Data records
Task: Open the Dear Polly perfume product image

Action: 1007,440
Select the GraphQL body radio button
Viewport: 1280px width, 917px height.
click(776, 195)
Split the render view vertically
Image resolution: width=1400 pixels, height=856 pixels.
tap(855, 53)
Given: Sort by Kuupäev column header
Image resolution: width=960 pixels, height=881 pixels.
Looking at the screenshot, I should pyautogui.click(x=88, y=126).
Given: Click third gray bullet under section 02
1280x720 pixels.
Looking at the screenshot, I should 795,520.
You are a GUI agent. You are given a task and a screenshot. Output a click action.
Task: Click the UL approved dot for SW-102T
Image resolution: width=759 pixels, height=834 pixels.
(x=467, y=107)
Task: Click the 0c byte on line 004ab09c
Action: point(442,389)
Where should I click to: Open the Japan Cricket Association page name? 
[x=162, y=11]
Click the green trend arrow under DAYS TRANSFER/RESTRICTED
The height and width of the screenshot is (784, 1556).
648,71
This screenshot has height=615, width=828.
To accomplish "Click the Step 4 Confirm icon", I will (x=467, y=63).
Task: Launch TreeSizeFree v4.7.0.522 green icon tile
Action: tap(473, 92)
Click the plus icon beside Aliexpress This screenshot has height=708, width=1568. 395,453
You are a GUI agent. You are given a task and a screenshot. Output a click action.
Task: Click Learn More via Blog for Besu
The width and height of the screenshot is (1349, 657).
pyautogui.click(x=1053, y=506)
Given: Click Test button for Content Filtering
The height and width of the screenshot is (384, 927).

WORK INSTRUCTIONS
Copy out the part of the data records that begins with the line containing "Given: Sort by Kuupäev column header" and ends with the line containing "Click the plus", matching each line character for character.

ANSWER TO THE TASK
Given: Sort by Kuupäev column header
Image resolution: width=960 pixels, height=881 pixels.
Looking at the screenshot, I should pyautogui.click(x=88, y=126).
Given: Click third gray bullet under section 02
1280x720 pixels.
Looking at the screenshot, I should 795,520.
You are a GUI agent. You are given a task and a screenshot. Output a click action.
Task: Click the UL approved dot for SW-102T
Image resolution: width=759 pixels, height=834 pixels.
(x=467, y=107)
Task: Click the 0c byte on line 004ab09c
Action: point(442,389)
Where should I click to: Open the Japan Cricket Association page name? 
[x=162, y=11]
Click the green trend arrow under DAYS TRANSFER/RESTRICTED
The height and width of the screenshot is (784, 1556).
648,71
This screenshot has height=615, width=828.
To accomplish "Click the Step 4 Confirm icon", I will (x=467, y=63).
Task: Launch TreeSizeFree v4.7.0.522 green icon tile
Action: tap(473, 92)
Click the plus icon beside Aliexpress This screenshot has height=708, width=1568. 395,453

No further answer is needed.